Crache le caillou !

Au début du siècle dernier, vivait un curé dont la paroisse 1 s’étendait sur plusieurs villages dispersés dans la montagne. Pour l’aider dans sa tâche, il était secondé 2 par un sacristain 3 nommé Antoun originaire d’une ville dont les habitants avaient la détestable habitude de ponctuer leurs phrases de blasphèmes et de gros mots. Le curé sermonnait 4 souvent Antoun en lui disant qu’il était inconcevable, inacceptable, d’entendre des mots pareils pendant l’office 5. Le pauvre sacristain plein de bonne volonté, faisait des efforts désespérés, mais les vilains mots surgissant de sa bouche tout seuls, par habitude.

Le curé eut une idée originale ; il appela Antoun, lui mit un petit caillou sous la langue et lui dit : « Mon fils, garde ce caillou dans ta bouche sans jamais l’enlever. À chaque fois que tu voudras parler, il te rappellera qu’il faut éviter de dire des blasphèmes et de gros mots. » Antoun promit avec joie et, de ce jour et pendant des années, il ne prononça plus un seul gros mot ni à l’église ni ailleurs.

Leur vie était rude ; avec le curé il faisait le tour des villages pour célébrer les messes, baptiser les enfants, bénir les récoltes, assister les mourants … Un soir qu’ils rentraient d’une tournée particulièrement fatigante qui avait commencé bien avant l’aube, ils entendirent appeler avec insistance du dernier village visité.
C’était une femme qui criait :
Mon père ! Revenez ! Revenez !
Dieu nous donnera la force ; dit le curé au sacristain, il y a probablement un mourant qui veut se confesser 6 et une telle chose ne peut pas attendre.

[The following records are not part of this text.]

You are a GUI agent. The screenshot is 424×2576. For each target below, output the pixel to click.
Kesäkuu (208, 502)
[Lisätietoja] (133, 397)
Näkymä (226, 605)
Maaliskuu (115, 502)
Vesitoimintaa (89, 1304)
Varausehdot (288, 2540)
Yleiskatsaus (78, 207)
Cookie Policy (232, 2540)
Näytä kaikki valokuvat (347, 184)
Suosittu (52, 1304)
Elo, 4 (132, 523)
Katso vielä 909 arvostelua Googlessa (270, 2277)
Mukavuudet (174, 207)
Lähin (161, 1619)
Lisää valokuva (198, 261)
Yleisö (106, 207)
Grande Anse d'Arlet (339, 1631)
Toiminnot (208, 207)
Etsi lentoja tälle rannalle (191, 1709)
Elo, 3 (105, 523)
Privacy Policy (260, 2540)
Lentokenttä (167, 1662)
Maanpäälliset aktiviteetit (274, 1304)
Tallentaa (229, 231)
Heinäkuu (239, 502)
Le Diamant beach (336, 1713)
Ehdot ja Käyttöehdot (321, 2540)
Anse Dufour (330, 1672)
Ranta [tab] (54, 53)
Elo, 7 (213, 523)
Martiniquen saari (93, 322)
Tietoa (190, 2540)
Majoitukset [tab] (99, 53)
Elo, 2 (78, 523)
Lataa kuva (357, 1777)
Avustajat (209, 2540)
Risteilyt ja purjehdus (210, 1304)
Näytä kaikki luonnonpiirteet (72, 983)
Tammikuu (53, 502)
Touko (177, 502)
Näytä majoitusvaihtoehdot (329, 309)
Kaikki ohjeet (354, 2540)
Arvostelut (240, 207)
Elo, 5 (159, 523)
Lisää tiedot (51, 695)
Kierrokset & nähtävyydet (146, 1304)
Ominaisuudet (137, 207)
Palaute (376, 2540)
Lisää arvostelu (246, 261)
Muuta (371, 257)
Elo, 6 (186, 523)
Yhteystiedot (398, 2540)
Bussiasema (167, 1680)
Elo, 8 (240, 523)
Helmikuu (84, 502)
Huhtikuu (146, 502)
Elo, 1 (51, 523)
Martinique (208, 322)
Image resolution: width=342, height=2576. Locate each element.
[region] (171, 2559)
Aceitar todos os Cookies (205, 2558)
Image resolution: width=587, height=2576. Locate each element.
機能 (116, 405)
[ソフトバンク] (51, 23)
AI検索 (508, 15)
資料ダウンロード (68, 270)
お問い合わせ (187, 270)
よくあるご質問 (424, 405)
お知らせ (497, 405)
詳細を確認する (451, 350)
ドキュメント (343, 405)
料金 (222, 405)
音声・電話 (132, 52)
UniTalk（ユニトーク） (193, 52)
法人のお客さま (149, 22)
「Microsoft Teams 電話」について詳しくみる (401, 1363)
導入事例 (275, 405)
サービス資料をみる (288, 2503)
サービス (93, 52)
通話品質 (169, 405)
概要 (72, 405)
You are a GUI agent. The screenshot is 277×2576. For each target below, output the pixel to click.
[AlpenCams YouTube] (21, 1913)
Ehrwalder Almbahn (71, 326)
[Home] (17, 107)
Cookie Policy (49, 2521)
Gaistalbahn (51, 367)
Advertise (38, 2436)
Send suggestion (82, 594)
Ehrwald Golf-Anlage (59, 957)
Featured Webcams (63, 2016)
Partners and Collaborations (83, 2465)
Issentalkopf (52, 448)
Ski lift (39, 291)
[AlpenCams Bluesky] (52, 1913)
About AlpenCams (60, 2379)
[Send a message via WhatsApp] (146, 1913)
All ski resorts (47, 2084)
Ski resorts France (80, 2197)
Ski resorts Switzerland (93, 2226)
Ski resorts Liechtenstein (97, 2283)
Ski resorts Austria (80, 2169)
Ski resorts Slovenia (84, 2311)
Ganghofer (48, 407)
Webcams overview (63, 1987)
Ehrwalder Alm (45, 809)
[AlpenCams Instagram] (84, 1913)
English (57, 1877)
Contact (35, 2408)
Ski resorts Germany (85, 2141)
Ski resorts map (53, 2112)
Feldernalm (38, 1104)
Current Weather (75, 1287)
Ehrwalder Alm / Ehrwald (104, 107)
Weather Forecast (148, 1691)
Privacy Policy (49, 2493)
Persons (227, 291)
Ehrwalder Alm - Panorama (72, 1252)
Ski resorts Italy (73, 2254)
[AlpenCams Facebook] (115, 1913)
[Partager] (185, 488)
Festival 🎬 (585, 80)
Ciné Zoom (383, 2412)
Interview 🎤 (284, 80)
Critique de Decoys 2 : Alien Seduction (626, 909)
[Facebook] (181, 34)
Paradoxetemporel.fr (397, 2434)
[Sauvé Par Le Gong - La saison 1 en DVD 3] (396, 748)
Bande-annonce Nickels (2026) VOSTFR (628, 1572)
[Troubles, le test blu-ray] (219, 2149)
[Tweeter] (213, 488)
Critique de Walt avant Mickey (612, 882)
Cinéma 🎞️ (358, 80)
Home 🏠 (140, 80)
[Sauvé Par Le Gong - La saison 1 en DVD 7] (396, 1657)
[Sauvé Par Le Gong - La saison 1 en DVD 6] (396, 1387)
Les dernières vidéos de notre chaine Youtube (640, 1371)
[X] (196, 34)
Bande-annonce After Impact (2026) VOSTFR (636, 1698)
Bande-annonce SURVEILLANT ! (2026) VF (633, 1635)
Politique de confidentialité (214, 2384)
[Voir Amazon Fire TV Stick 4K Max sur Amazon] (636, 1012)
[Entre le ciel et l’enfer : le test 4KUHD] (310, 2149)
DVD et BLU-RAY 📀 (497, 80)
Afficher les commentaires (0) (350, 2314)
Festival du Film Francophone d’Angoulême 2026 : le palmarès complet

Appuyé sur son bâton et aidé par Antoun, le vieux curé remonta péniblement la côte et arriva au village après le coucher du soleil. La femme les accueillit, rayonnante de bonheur :
Voilà, mon père, j’avais oublié de vous demander de bénir cette poule et ces poussins.
Le curé fronça les sourcils et poussa un grand soupir puis il se retourna vers Antoun et lui ordonna :
Crache le caillou, mon fils, crache le caillou !

L’histoire ne rapporte pas ce que dit Antoun, mais la phrase devint proverbe 7.

Jihad DARWICHE, Le Conte oriental, Édisud, 2001.

1. ensemble des villages sur lesquels un prêtre ou un pasteur exerce ses fonctions.
2. il était aidé, assisté.
3. une personne qui a la charge de l’entretien de l’église et des objets sacrés.
4. il lui adressait des reproches.
5. le service religieux.
6. avouer ses fautes, ses pêchés à un prêtre pour obtenir le pardon.
7. un court énoncé exprimant un conseil populaire, une vérité d’expérience, qui est connu de tout un groupe social.

1. D’ENTRÉE DE JEU

1. À quel mode le verbe « crache » est-il conjugué dans le titre de ce texte ?

2. Ce mode exprime-t-il ici un conseil, un ordre ou une défense ?

3. Sait-on qui formule ce conseil, cet ordre ou cette défense ?

4. À quelle personne le verbe est-il employé ?

5. Sait-on qui est désigné par cette personne ?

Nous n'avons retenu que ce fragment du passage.